A verbatim copy of every entry is required. Produce it now.
--
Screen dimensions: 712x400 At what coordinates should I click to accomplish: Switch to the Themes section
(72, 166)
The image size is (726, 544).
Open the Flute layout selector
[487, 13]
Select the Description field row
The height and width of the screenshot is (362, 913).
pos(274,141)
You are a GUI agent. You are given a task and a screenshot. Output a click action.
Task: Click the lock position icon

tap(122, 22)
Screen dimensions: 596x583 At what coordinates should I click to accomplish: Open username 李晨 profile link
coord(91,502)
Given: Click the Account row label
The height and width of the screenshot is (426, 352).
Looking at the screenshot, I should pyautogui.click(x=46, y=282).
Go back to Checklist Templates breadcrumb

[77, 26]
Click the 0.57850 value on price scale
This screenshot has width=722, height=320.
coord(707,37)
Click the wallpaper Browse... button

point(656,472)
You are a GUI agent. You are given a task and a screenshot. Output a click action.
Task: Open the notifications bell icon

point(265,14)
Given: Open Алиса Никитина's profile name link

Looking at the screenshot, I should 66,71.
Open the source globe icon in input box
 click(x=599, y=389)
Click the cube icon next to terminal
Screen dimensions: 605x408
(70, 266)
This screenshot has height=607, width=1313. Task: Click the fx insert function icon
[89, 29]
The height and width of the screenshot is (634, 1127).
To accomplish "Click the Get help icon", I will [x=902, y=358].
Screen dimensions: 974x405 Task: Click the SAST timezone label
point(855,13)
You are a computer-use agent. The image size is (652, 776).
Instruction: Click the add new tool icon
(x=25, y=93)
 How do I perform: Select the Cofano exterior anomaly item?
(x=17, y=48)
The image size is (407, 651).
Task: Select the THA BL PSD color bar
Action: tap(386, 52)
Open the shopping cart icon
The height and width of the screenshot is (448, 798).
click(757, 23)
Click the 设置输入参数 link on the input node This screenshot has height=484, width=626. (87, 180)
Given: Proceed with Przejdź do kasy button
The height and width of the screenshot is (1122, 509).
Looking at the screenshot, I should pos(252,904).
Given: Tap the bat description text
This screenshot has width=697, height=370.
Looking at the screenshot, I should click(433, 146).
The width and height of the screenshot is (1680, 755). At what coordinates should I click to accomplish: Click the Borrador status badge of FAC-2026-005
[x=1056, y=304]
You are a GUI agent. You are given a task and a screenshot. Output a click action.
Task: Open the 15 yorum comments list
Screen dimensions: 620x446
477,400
--
## [OUTPUT OF THE TASK]
Screen dimensions: 712x400 At what coordinates should I click to accomplish: Switch to the Themes section
(72, 166)
The image size is (726, 544).
Open the Flute layout selector
[487, 13]
Select the Description field row
The height and width of the screenshot is (362, 913).
pos(274,141)
You are a GUI agent. You are given a task and a screenshot. Output a click action.
Task: Click the lock position icon

tap(122, 22)
Screen dimensions: 596x583 At what coordinates should I click to accomplish: Open username 李晨 profile link
coord(91,502)
Given: Click the Account row label
The height and width of the screenshot is (426, 352).
Looking at the screenshot, I should pyautogui.click(x=46, y=282).
Go back to Checklist Templates breadcrumb

[77, 26]
Click the 0.57850 value on price scale
This screenshot has width=722, height=320.
coord(707,37)
Click the wallpaper Browse... button

point(656,472)
You are a GUI agent. You are given a task and a screenshot. Output a click action.
Task: Open the notifications bell icon

point(265,14)
Given: Open Алиса Никитина's profile name link

Looking at the screenshot, I should 66,71.
Open the source globe icon in input box
 click(x=599, y=389)
Click the cube icon next to terminal
Screen dimensions: 605x408
(70, 266)
This screenshot has height=607, width=1313. Task: Click the fx insert function icon
[89, 29]
The height and width of the screenshot is (634, 1127).
To accomplish "Click the Get help icon", I will [x=902, y=358].
Screen dimensions: 974x405 Task: Click the SAST timezone label
point(855,13)
You are a computer-use agent. The image size is (652, 776).
Instruction: Click the add new tool icon
(x=25, y=93)
 How do I perform: Select the Cofano exterior anomaly item?
(x=17, y=48)
The image size is (407, 651).
Task: Select the THA BL PSD color bar
Action: tap(386, 52)
Open the shopping cart icon
The height and width of the screenshot is (448, 798).
click(757, 23)
Click the 设置输入参数 link on the input node This screenshot has height=484, width=626. (87, 180)
Given: Proceed with Przejdź do kasy button
The height and width of the screenshot is (1122, 509).
Looking at the screenshot, I should pos(252,904).
Given: Tap the bat description text
This screenshot has width=697, height=370.
Looking at the screenshot, I should click(433, 146).
The width and height of the screenshot is (1680, 755). At what coordinates should I click to accomplish: Click the Borrador status badge of FAC-2026-005
[x=1056, y=304]
You are a GUI agent. You are given a task and a screenshot. Output a click action.
Task: Open the 15 yorum comments list
Screen dimensions: 620x446
477,400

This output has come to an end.